* **How to complete this task**
Transcribe the lines exactly, beginning with the one that contains "Task: Click the crossed-out" and ending with the final line of the records. Do not transcribe pictures.

* **Data extract**
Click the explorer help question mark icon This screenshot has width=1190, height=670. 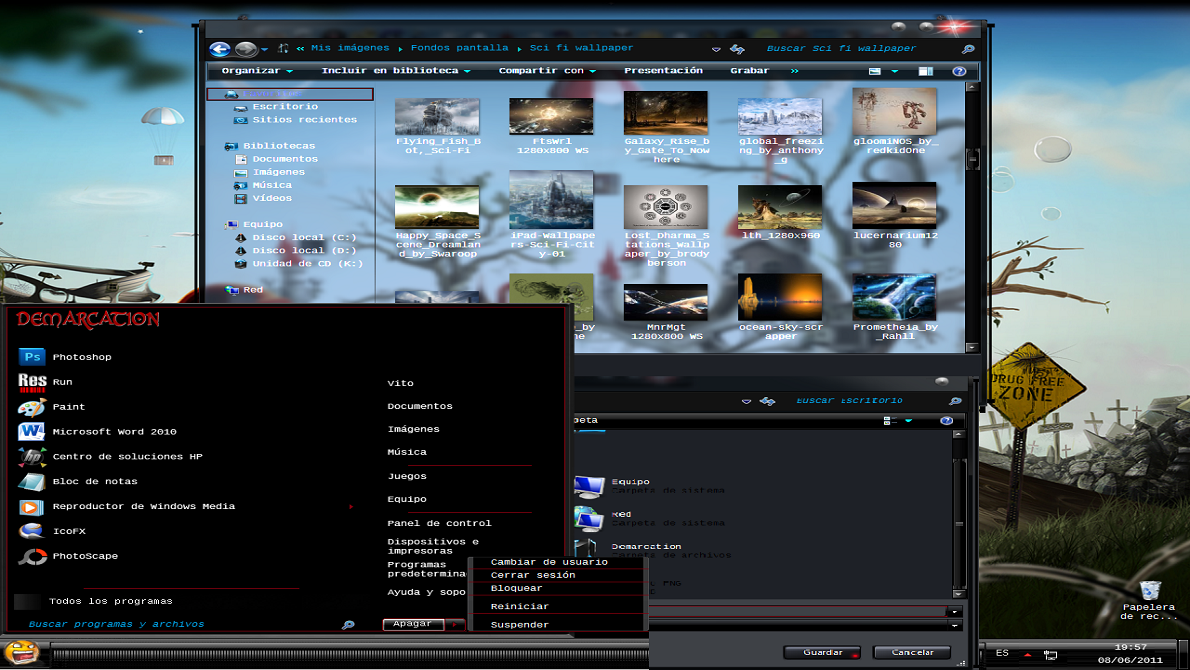click(959, 71)
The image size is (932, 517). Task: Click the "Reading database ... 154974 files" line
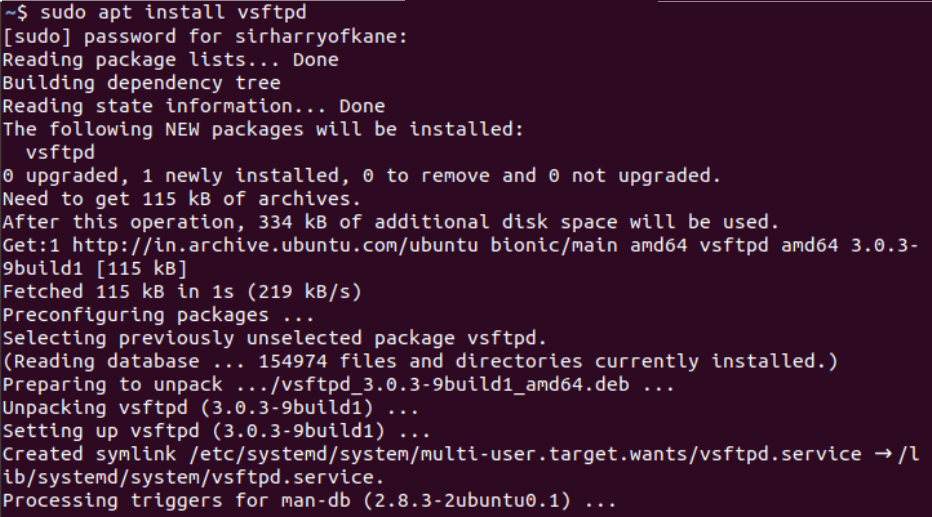[419, 361]
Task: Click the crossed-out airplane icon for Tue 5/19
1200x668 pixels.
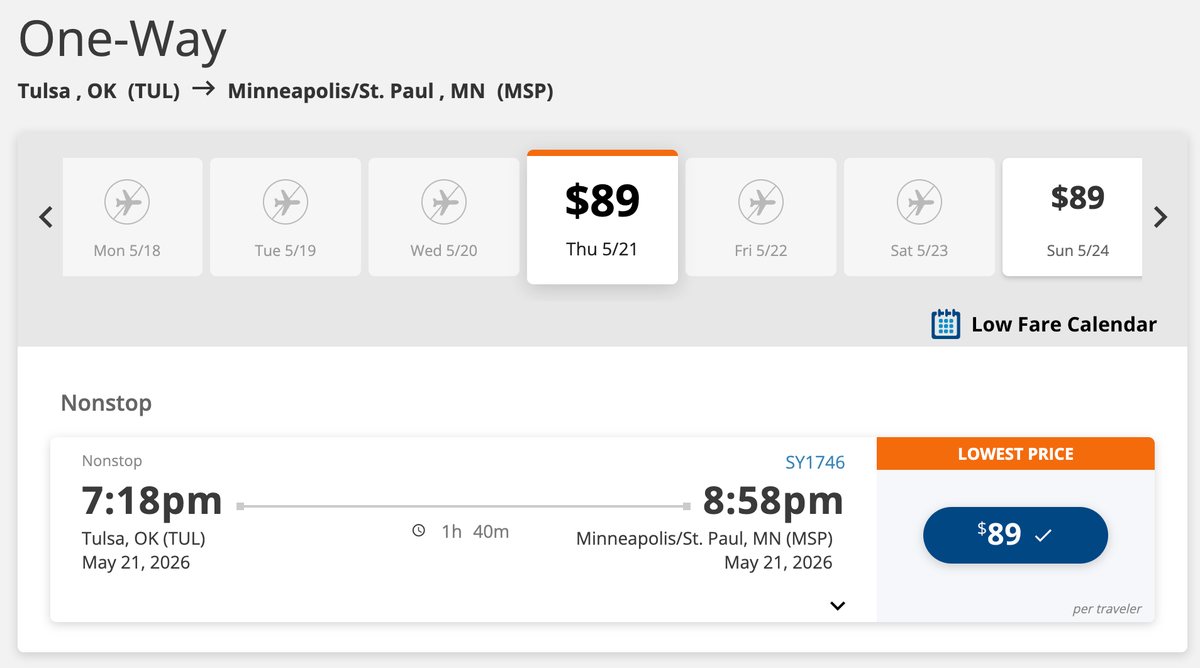Action: coord(285,201)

* **Response area**
Task: Click the crossed-out airplane icon for Tue 5/19
1200x668 pixels.
Action: coord(285,201)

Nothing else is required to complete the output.